Researchers found that changes in the blood vessels may be linked to a range of cognitive symptoms after a traumatic brain injury, or TBI. The research, which was led by the University of Pennsylvania, was presented Friday at the American Academy of Neurology Annual Meeting and has not yet been published.
"The relationship between microvascular and structural injury in chronic TBI has been recognized for years, but underappreciated," Dr. Ramon Diaz-Arrastia, director of the Traumatic Brain Injury Clinical Research Center at the Perelman School of Medicine at Pennsylvania, said in a press release. "This research adds another layer to our understanding of TBI and ways to better treat patients, who in some cases have had TBI symptoms for years."
Traumatic brain injury annually accounts for 2.5 million emergency department visits, 280,000 hospitalizations and nearly 50,000 deaths, according to the Centers for Disease Control and Prevention. TBIs contribute to about 30 percent of all injury deaths
The researchers wanted to assess the correlation between blood flow and cerebral reactivity, which is a change in blood flow in the brain in response to an injury.
They assessed the strength and function of small blood vessels in the brains of 27 chronic TBI patients and 14 healthy people. The researchers were able to see inside their brains by using the functional MRI-Blood-Oxygen Level dependent, or BOLD, and Diffusion Tensor Imaging, or DTI.

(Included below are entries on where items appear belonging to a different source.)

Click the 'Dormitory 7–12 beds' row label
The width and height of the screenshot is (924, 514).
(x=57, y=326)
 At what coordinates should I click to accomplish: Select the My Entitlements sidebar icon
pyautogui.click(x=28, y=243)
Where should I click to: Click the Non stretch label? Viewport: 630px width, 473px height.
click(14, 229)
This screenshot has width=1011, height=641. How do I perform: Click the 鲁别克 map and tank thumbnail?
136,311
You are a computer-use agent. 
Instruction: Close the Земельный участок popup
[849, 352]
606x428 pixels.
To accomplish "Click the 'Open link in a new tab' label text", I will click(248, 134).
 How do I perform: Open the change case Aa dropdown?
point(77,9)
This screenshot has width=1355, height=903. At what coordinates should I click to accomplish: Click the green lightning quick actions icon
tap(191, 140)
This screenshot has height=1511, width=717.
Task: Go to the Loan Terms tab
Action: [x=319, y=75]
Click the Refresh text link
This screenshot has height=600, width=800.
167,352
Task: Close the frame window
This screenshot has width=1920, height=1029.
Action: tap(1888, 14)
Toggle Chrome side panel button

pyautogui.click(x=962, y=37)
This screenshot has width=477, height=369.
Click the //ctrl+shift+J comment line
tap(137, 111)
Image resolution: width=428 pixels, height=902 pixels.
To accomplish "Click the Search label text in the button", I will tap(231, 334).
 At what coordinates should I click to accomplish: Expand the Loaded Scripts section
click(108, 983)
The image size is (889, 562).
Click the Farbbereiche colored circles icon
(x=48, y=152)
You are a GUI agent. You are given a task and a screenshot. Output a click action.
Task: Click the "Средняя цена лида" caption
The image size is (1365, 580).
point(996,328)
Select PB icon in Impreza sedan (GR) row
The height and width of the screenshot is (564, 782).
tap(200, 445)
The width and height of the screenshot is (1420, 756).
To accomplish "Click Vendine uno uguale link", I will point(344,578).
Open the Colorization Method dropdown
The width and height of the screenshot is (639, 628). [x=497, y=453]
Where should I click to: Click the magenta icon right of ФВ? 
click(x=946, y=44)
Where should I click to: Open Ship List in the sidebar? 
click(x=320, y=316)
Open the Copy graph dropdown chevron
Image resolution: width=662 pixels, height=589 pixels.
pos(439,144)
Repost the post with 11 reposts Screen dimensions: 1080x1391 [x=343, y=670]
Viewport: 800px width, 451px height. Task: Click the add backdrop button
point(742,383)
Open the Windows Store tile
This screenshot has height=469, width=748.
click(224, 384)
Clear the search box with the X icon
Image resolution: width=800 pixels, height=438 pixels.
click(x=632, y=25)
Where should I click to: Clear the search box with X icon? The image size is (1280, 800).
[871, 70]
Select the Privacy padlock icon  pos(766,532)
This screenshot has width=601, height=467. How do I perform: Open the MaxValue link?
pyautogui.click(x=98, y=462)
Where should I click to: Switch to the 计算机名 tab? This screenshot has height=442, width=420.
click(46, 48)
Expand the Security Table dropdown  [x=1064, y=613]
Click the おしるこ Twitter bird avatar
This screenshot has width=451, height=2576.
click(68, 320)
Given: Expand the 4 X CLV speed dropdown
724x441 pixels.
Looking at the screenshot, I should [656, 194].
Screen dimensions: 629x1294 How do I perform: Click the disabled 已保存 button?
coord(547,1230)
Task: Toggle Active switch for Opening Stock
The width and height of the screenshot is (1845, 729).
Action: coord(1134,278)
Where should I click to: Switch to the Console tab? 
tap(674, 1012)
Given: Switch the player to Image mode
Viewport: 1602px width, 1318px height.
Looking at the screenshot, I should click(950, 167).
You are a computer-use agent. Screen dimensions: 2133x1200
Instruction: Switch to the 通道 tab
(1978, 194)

In addition, seven neuropsychological tests were performed with the Brief Symptom Inventory-Somatic and Rivermead Post-Concussion Questionnaire. It noted the severity of cognitive and emotional symptoms, including headaches and depression.
The researchers found differences in several regions of the brain, including deficits in cerebrovascular reactivity with TBI patients. Although vascular reactivity is decreased in chronic TBI, they found increased cerebrovascular reactivity in subcortical regions of the brain -- hippocampus, amygdala, thalamus, caudate, putamen. They are associated with post-concussive symptoms.
Diaz-Arrastia said the research provides hope for better treatment of TBI, and possibly other disorders, should assessment of neurological microvascular function becomes part of routine examinations -- which will help determine courses of treatment.
"These findings underscore the importance for precise diagnosis with TBIs, to ensure the right therapies are identified for patients," Diaz-Arrastia said. "By nature, TBI injuries always vary -- the brain damage is not the same in any two patients. If we have a therapy that could target the specific lesion that's unique for each patient, then we can treat patients with better, more appropriate therapies."